Zo kunnen Froome en Geesink, afkomstig uit een protestantse cultuur, met hun enorme arbeidsethos en professionaliteit naadloos deelnemen aan een Rooms evenement als de Tour. Laat die keizer maar lekker zijn triumphus rijden. Denkbeeldig fietst er steeds een slaaf met hem mee die hem voortdurend in zijn oor fluistert: 'Denk erom dat je sterfelijk bent!'. Niet dat Froome dat niet weet, daarvoor is hij nu eenmaal 'protestant', en daarvoor verkeerde hij ooit bij Wiggins in diezelfde positie, maar het hele ritueel rondom hem neemt die functie van de slaaf over. De Tour heeft een ambivalente waardering voor winnaars. Plaats 1 is weggegeven, okee, dan richten we de aandacht nu op plaats 2, Quintana of iemand anders. Plaats drie is voor Tejay. En zo wordt de hele hiërarchie in stapjes ('étappes') neergezet. Daarnaast zijn er ook altijd een hoop mensen die het fijn vinden als de Tour een patron heeft. Dat brengt orde, en dat is voor elke cultuur een belangrijke raison d'être.

Het lijkt dus inderdaad mogelijk om een ander vertrekpunt te kiezen dan Barthes. Niet bij de mythes maar bij de geschiedenis zelf, en zo uit te komen bij de mythes. Met grosso modo hetzelfde resultaat, namelijk het genieten van de wielerverhalen die in essentie alle sacraliteit hebben verloren.

De geschiedenis, lopend als een aquaduct van Jeruzalem en Athene naar Rome, en van daaruit naar de hele wereld, zou dus de essentie kunnen zijn waarbinnen de wielersport kan worden gesitueerd. De filosofie is wezenlijk overbrenging, 'trans-ductio', vertaling. Niemand die dit zo goed weet als de Nederlandse filosoof, die de moeilijkste filosofie nog weet te verwoorden in heldere, korte en leuke tekstjes.

Deze filosoof is Mercurius, de god van de communicatie, handel en diefstal. Hiermee zou meteen een oplossing gevonden zijn voor die rol die we de filosoof gisteren hadden toegewezen. Hij speelt de rol van dief om de gelovigen te attenderen op de ontvreemding. Maar deze Mercurius speelt als communicator een dubbelrol.
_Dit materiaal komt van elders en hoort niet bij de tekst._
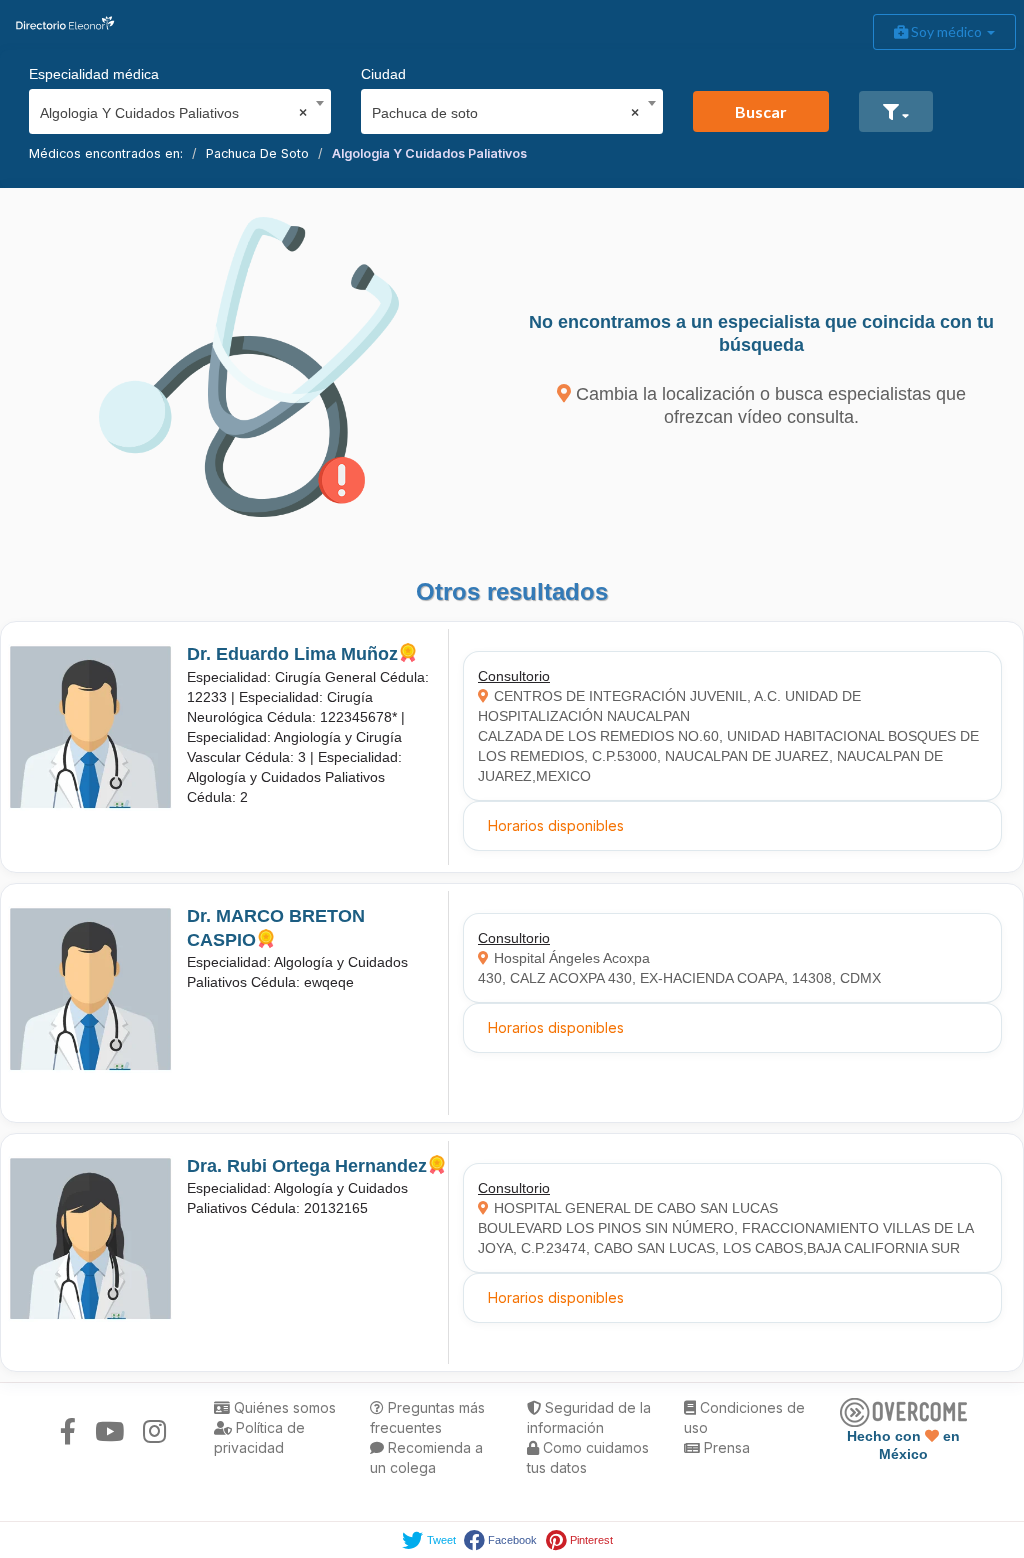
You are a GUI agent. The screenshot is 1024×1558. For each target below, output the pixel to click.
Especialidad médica (94, 74)
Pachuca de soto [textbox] (505, 113)
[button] (896, 111)
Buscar (761, 111)
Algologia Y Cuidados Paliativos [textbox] (173, 113)
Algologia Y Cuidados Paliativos (429, 153)
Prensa (725, 1447)
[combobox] (173, 108)
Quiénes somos (283, 1407)
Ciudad (383, 74)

Mercurius brengt de boodschappen der goden aan de mensen, maar bedriegt die goden daarmee ook. Het is met andere woorden maar de vraag of je geloof kunt hechten aan de woorden van een filosoof. Wanneer die filosoof zegt dat hijzelf de dief is, beland je daarmee dan niet in de paradox van de Kretenzer?
Κρῆτες ἀεὶ ψεῦσται - Krètes aei pseustai - Kretenzers liegen altijd.
De bewuste Kretenzer is Epimenides die leefde rond 600 vC. Van hem is een langer gedicht overgeleverd waarin hij de onsterfelijkheid van Zeus verdedigt:
Ze hebben een tombe voor u opgericht, o heilige en hoge,
de Kretenzers, altijd leugenaars, gemene beesten, vadsige buiken dat het zijn!
Maar gij zijt niet dood: gij leeft altijd voort,
want in u leven en bewegen wij en hebben ons bestaan.
Bijbelvaste christenen herkennen hierin het bruggetje waarmee Paulus de Griekse filosofen op de Areopagus probeerde te lijmen. Nog bijbelvastere christenen herkennen Paulus' brief aan Titus (1,12):
Iemand uit hun kring, hun eigen profeet, heeft gezegd: 'Leugenaars zijn de Kretenzers altijd, gemene beesten en luie buiken.' Deze getuigenis is waar.
Logisch gesproken kan deze getuigenis uiteraard onmogelijk waar zijn. Maar het is interessant dat juist Paulus het zegt, de schrijver die in 1 Korintiërs opnieuw naar de Grieken verwijst:
[18] Want de boodschap van het kruis is dwaasheid voor hen die verloren gaan, maar voor hen die gered worden, voor ons, is het een kracht Gods. [19] Er staat immers geschreven: Verdelgen zal Ik de wijsheid van de wijzen, en het verstand van de verstandigen zal Ik tenietdoen. [20] De wijze, de schriftgeleerde, de redetwister van deze wereld, waar zijn zij? Heeft God de wijsheid van de wereld niet tot dwaasheid gemaakt? [21] Volgens Gods wijsheid heeft de wereld met al haar wijsheid God niet gevonden; daarom heeft God besloten hen die geloven te redden door de dwaasheid van de verkondiging. [22] Want Joden blijven tekenen eisen, en Grieken wijsheid verlangen. [23] Maar wij verkondigen een gekruisigde Christus, voor Joden een aanstoot, voor heidenen een dwaasheid, [24] maar voor hen die geroepen zijn, Joden zowel als Grieken, Gods kracht en Gods wijsheid. [25] De dwaasheid van God is namelijk wijzer dan de mensen, en de zwakheid van God is sterker dan de mensen.
Hier zit Mercurius, en de 'Romaanse' filosoof met hem, met de handen in het haar. Aan de ene kant zit hij met de onmogelijke bevestiging van de Kretenzer paradox, aan de andere kant met de verdelging van de wijsheid der wijzen.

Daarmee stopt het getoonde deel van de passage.